ROC curve analysis for multivariate regression model. AUC—area under curve; CSF—cerebrospinal fluid; GCIPL—ganglion cell inner plexiform layer; GFAP—glial fibrillary acidic protein.
3. Discussion
Neurofilament light-chain is a well-established biomarker for neuronal damage during acute disease activity in MS, but its association with smoldering activity or PIRA is still uncertain [6]. In our study, patients with 1yCDP did not show significant differences regarding baseline NfL levels, annual relapses or MRI activity compared to patients without progression, suggesting no major disparity in neuroinflammatory activity. Baseline levels of GFAP and CHI3L1 in the CSF were significantly elevated in this subgroup, raising the hypothesis that the observed disability accrual stems at least partially from mechanisms unrelated to acute inflammation, as suggested by previous work published by Meier et al. [16]. Their data reported that the differences in sNfL levels between stable patients and those with disability progression or PIRA were not statistically significant after adjusting for confounders [16]. In contrast, the same study shows that higher sGFAP levels are associated with an increased risk of disability progression and PIRA.

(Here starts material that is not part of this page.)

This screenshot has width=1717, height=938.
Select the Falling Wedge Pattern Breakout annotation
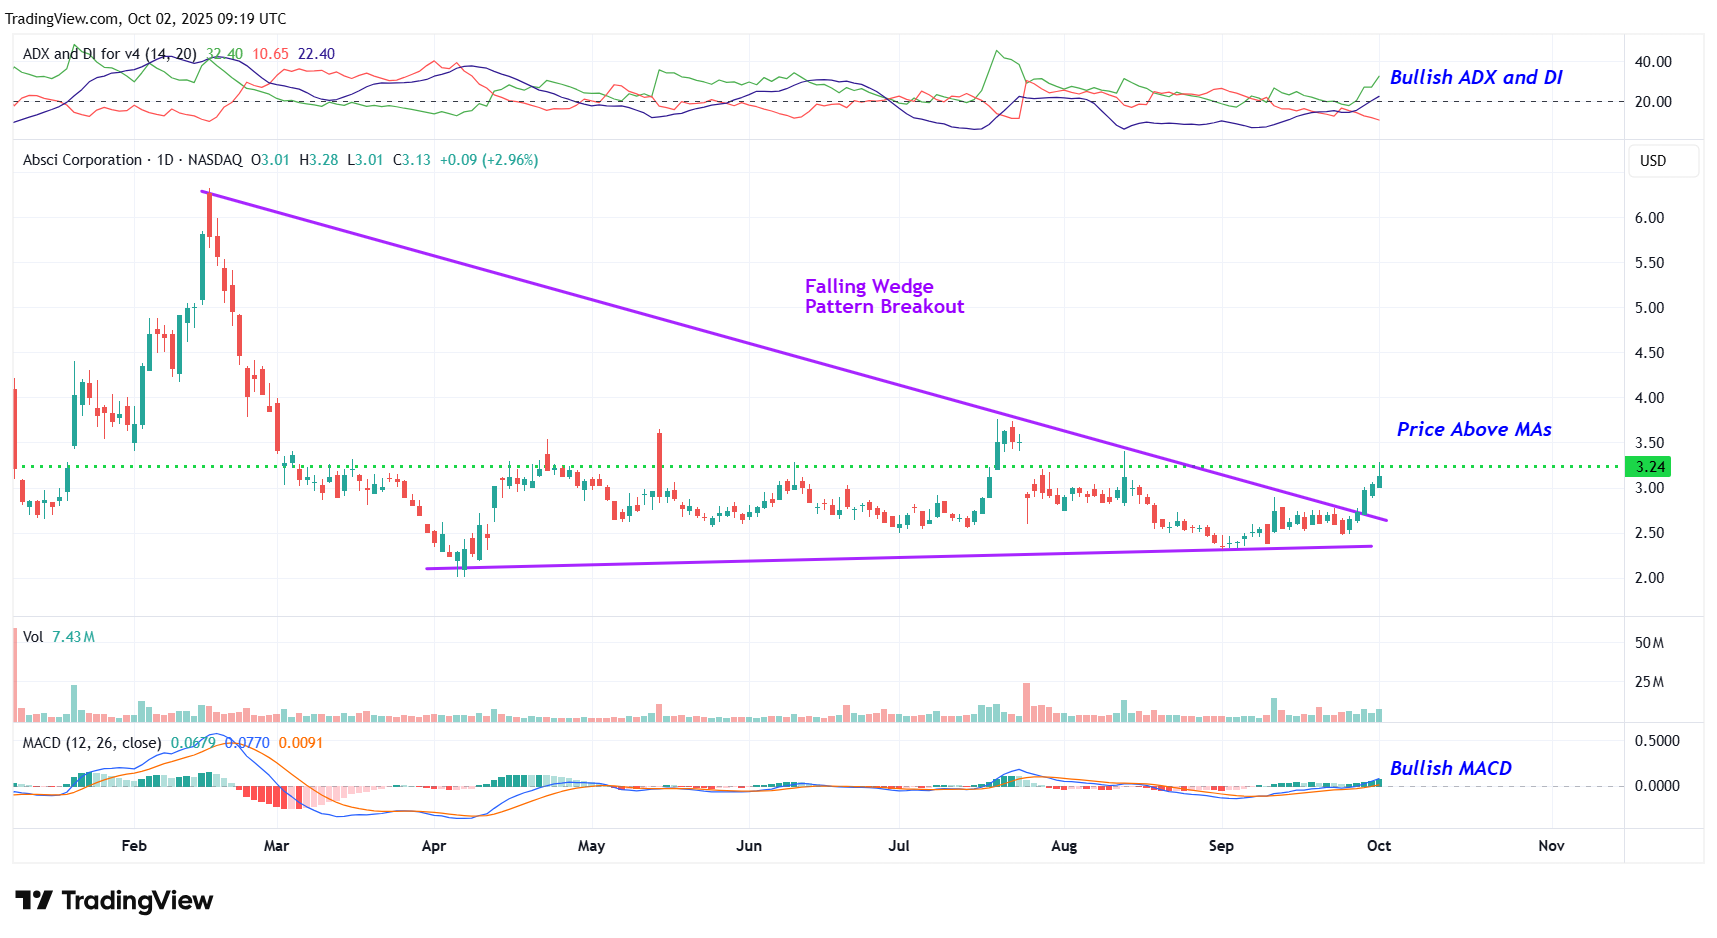884,297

Emerging evidence suggests that the main driver of disability accumulation in pwMS seems to be smoldering disease activity, which may occur from very early disease stages [9]. While still incompletely understood, the underlying biological processes are considered distinct from those responsible for focal demyelination and clinical relapses. A recent international consensus paper on smoldering-associated worsening (SAW) in MS proposes GFAP and CHI3L1 as the most promising biomarkers for this novel concept [9].
Notably, in our study, CSF levels of GFAP and CHI3L1, but not NfL, demonstrated stronger correlations with 1yCDP status compared to their serum counterparts after adjustment for covariates. In univariate regression, both CSF GFAP and CHI3L1 showed a similar performance for predicting 1yCDP status. This aligns with previous reports, reflecting the compartmentalized CNS production and limited peripheral diffusion due to low blood–brain barrier permeability [17,18]. However, serum values also demonstrated a trend towards statistical significance for both biomarkers, although the small cohort size may have limited the statistical power. This raises the question of whether serum GFAP and CHI3L1 measurements could be useful for individual-level clinical decision-making, or whether their utility is rather limited to research settings for larger cohorts.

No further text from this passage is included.